ISLAMABAD:
Doctors have reported diagnosing the simultaneous development of diabetes, hypertension and obesity in young patients, highlighting the increase in metabolic health risks in Pakistan’s urban population.
Experts across Pakistan are witnessing an earlier rise in metabolic health disorders as clinics increasingly see younger adults with conditions once known to occur in middle age.
“There is a clear shift,” said Aga Khan University Hospital endocrinologist Dr. Najam ul Islam. “We’re seeing younger patients have conditions that were once more common in middle age.”
Diseases such as diabetes, high blood pressure and abnormal cholesterol now appear earlier in life and most often occur simultaneously.
Most people see heart disease, diabetes and obesity as separate problems. Clinically, that distinction rarely holds. “High blood pressure, diabetes, obesity and lipid abnormalities rarely exist in isolation,” explains Dr. Nayam. “They share common underlying mechanisms, particularly involving insulin resistance and hormonal imbalance.”
In other words, these conditions are interrelated components of a broader metabolic dysfunction. Treating them individually without recognizing their common biological roots risks missing the bigger picture. Understanding this relationship allows for more comprehensive management and earlier intervention.
“Several genes are involved in regulating appetite, metabolism and fat storage,” explained Dr. Nayam. Most obesity reflects polygenic predisposition interacting with environmental factors. Calorie-dense diets, limited physical activity and modern lifestyles can trigger weight gain, but genetic susceptibility means some individuals are more vulnerable than others.
Hormonal regulation also plays a crucial role. Appetite and energy expenditure are controlled by complex hormonal signals. When these signals are disrupted, it becomes significantly more difficult to lose weight.
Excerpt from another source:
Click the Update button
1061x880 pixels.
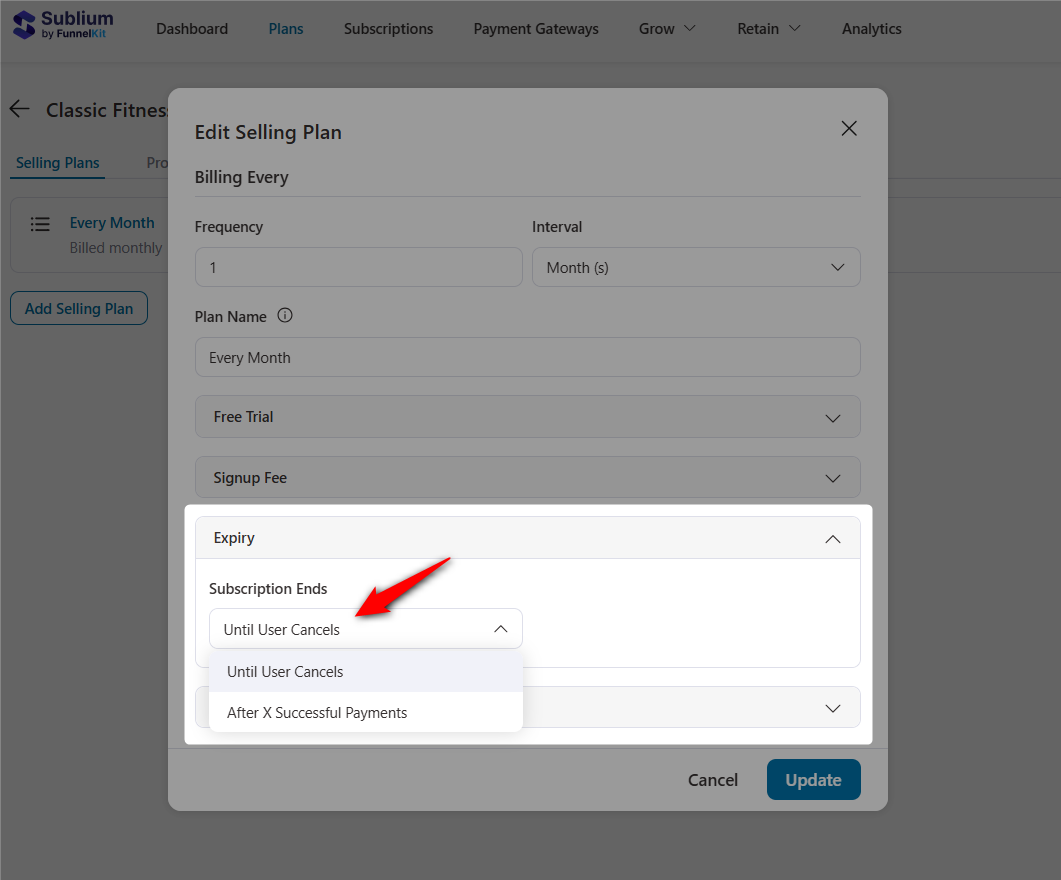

Modern urban routines reinforce these vulnerabilities. Physical inactivity has become common, especially among people who spend long hours sitting at desks or in front of screens. Fast food and processed meals have increasingly replaced balanced home-cooked diets. Chronic stress adds another layer, disrupting hormone balance, sleep patterns and eating behaviors.
In Pakistan, weight is often judged by appearance. If someone does not look overweight, they are assumed to be healthy. Clinicians say this can be misleading.
“We should be looking beyond blood sugar levels or body weight alone,” said Dr. Nayam. A lipid profile helps assess cholesterol and triglycerides, while thyroid tests can detect hormonal imbalances that affect metabolism.
Doctors also rely on structured metrics to assess risk. Body Mass Index (BMI) remains a starting point, but it does not tell the whole story. In South Asian populations, metabolic risk begins at lower thresholds, and fat distribution is of major importance.